*Written instruction 1*.
Pull out every line of the entries that contains the string "accomplish". Case counts.

*Passage to read*.
I’m in Pieces, Bits and Pieces

And now, another of those muted, placid, gentle hints from the universe that one might be spinning on the B side of life:


Earl Fowler


One spies it with one’s little eye while visiting a musty-smelling antique shop. The wooden crate containing the LPs on sale for $5 a pop.


Naturally, it’s way at the back through a maze of merchandise consisting mainly of recognizable touchstones from one’s childhood: the acid-flashback lampshades and Royal Doulton china; the heavy amber glass ashtray in the ornate stand that was irresistibly designed for spinning said glass ashtray like a rotating planet when mom and dad weren’t looking; the funky, woven-wood magazine rack that once held unread Reader’s Digests and eagerly perused Eaton’s catalogues bearing discreet, ripped-newspaper bookmarks to the ladies’ undergarment section, and so on and so forth.


(Somebody told me about that last one. It certainly wasn’t the funky, woven-wood magazine rack at our house. And even if it was, it must have been my little brother who slipped in the discreet, ripped-newspaper bookmarks when he was seven. He probably was aiming for the G.I. Joe and Tonka Trucks section but missed. Always was a clumsy little bugger.)


And soudainement, ça y est! Wedged between The Ray Conniff Singers’ tribute to Honey-era Bobby Goldsboro and Try to Remember by The Brothers Four, is the first, and almost certainly the last, album by The Dave Clark Five that one will ever purchase: 1964’s Bits and Pieces.

*Provided entries*.

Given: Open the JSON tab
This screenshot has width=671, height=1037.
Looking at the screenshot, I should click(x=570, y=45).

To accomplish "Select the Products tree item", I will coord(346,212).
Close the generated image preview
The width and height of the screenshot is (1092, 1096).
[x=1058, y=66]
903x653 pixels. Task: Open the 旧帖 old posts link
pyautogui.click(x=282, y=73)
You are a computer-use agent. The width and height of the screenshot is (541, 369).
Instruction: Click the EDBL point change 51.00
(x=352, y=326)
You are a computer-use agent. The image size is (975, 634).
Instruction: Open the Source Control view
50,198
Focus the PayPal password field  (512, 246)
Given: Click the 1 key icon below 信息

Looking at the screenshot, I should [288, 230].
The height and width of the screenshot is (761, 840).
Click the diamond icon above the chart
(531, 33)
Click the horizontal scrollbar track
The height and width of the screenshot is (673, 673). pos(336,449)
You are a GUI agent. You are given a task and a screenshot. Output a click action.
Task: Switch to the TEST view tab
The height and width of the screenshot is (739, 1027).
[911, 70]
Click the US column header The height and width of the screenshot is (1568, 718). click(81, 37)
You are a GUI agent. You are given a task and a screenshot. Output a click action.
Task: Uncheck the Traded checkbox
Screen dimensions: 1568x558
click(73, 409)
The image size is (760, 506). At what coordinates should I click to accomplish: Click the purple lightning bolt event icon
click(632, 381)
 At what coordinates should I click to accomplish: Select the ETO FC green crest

*Written instruction 2*.
List every singer or musical group named in the antique-shop essay.

*Full solution 1*.
To accomplish "Select the Products tree item", I will coord(346,212).
The image size is (760, 506). At what coordinates should I click to accomplish: Click the purple lightning bolt event icon
 At what coordinates should I click to accomplish: Select the ETO FC green crest

*Full solution 2*.
The Ray Conniff Singers
Bobby Goldsboro
The Brothers Four
The Dave Clark Five